This week’s PISA results have seen Australia slip further down international rankings and highlighted the urgent need to equitably fund our schools.

While Australia’s PISA results are still above the OECD average, the consistent decline in scores over the past fifteen years should be a major concern for policy makers

The slide is almost identical in the public and private systems, but the biggest concern remains the big gaps between advantaged and disadvantaged students.

AEU Deputy Federal President Maurie Mulheron said that PISA results were still showing gaps equivalent to three years of schooling between advantaged and disadvantaged students.

“This is why we need to fight Malcolm Turnbull’s plan to scrap Gonski after 2017 and end needs-based funding to our schools.

"The Gonski Review warned that if we did not act as a nation to redress the imbalance between advantaged and disadvantaged students then we would slip down in international ranking," Mr Mulheron said.

“These results are not surprising given the skewed nature of our funding system prior to Gonski.

“Between 2009 and 2014 total recurrent government funding per student to public schools rose by 14.6%, while funding to private schools rose by 30%.”

“While the Gonski reforms are beginning to address these distortions, when the PISA tests were taken in 2015 less than 10 per cent of the total funding increases from the Gonski agreements had been delivered.

The NT and Tasmania were the worst-performing states, significantly below the Australian average.

The 2015 PISA data showed:

  • Scores in Science dropped from 527 in 2006, to 510 in 2015, still above the OECD average of 493.
  • Scores in Maths dropped from 524 in 2003, to 494 in 2015, just ahead of the OECD average of 490.
  • Scores in Literacy dropped from 528 in 2000 to 503 in 2015, ahead of the OECD average of 493.
  • The difference in results between students from the highest SES quartile and the lowest was a full three years of schooling in all three disciplines.
  • Students from advantaged backgrounds were five times as likely to be high performers as students from disadvantaged backgrounds.
  • The difference in results between students from metropolitan areas and regional areas was equivalent to at least one full year of schooling in maths, science and reading.

The decline has led to widespread concern, with experts noting that Australia has bigger gaps in results than most other OECD countries

Dr Sue Thomson, from the Australian Council for Education Research, says that the problem is hurting Australia’s overall PISA performance.

"I was quite saddened to look at that data.

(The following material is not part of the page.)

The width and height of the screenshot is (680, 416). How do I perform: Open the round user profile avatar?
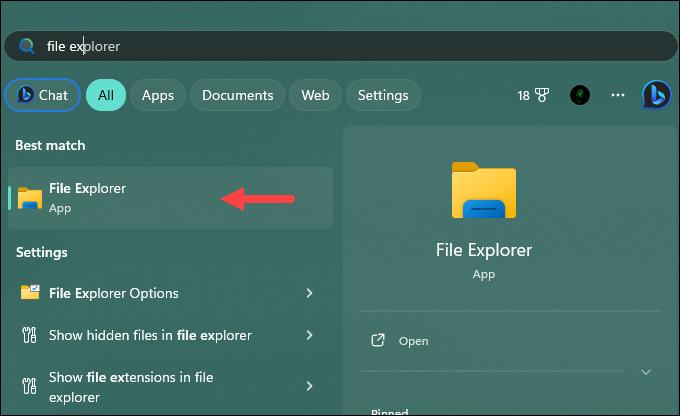tap(579, 95)
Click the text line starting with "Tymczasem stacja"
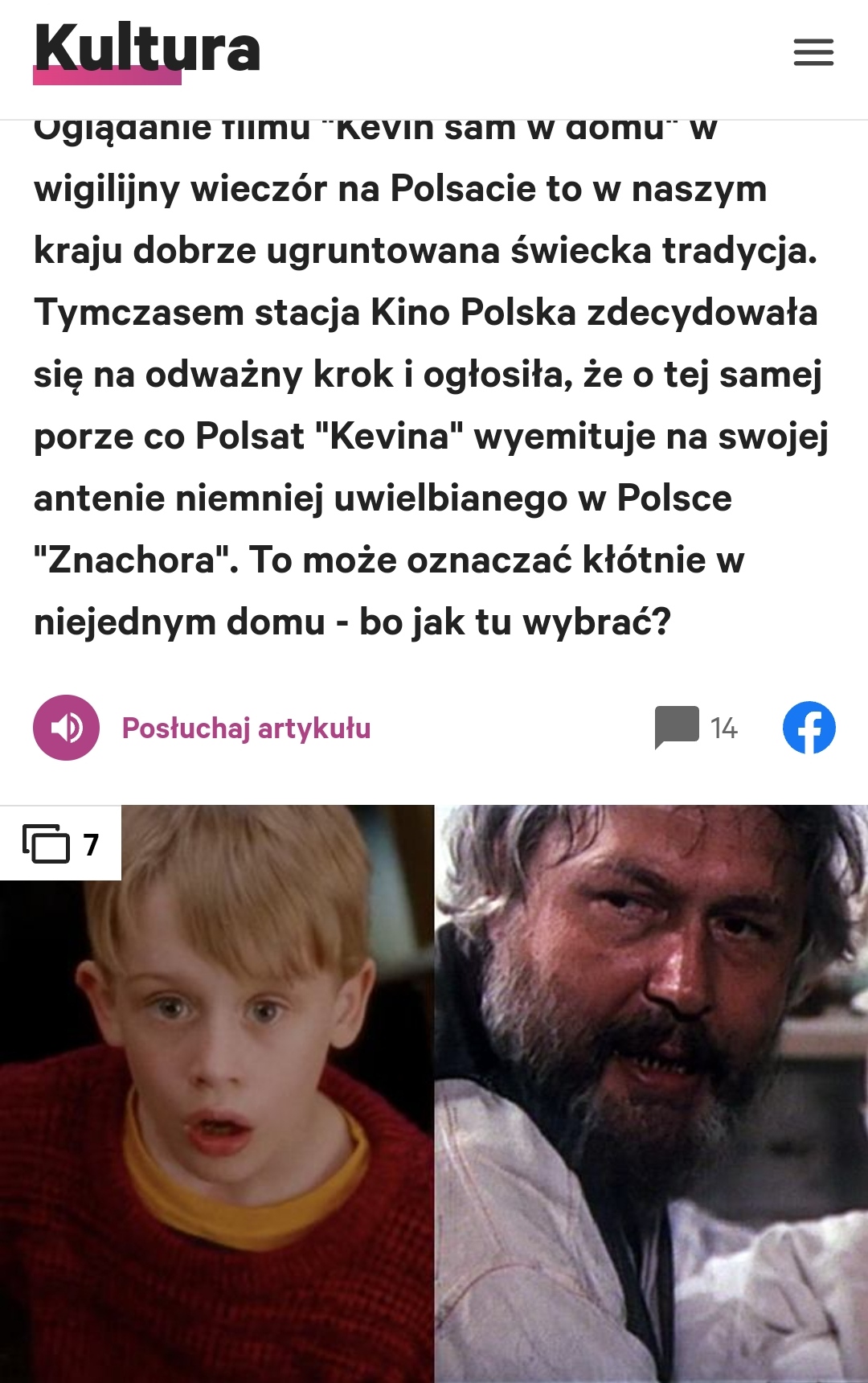This screenshot has width=868, height=1383. pos(426,313)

There's no difference over 16 years of reading and 13 years of maths. We are still not attending to those gaps."

The PISA Report for 2015 found equity of resourcing is vital for improving the overall success of a school system

It stated that: “How educational resources are distributed among students of different backgrounds can be an important determinant of equity in education opportunities. Education systems that are successful, both in quality and equity, attract the highest quality resources to where these resources can make the most difference.”

“These are the principles behind the Gonski agreements, which recognised the importance of funding schools on the basis of student need,” Mr Mulheron said.

“Any move away from needs-based funding will deny schools the resources they need and entrench inequity in education.”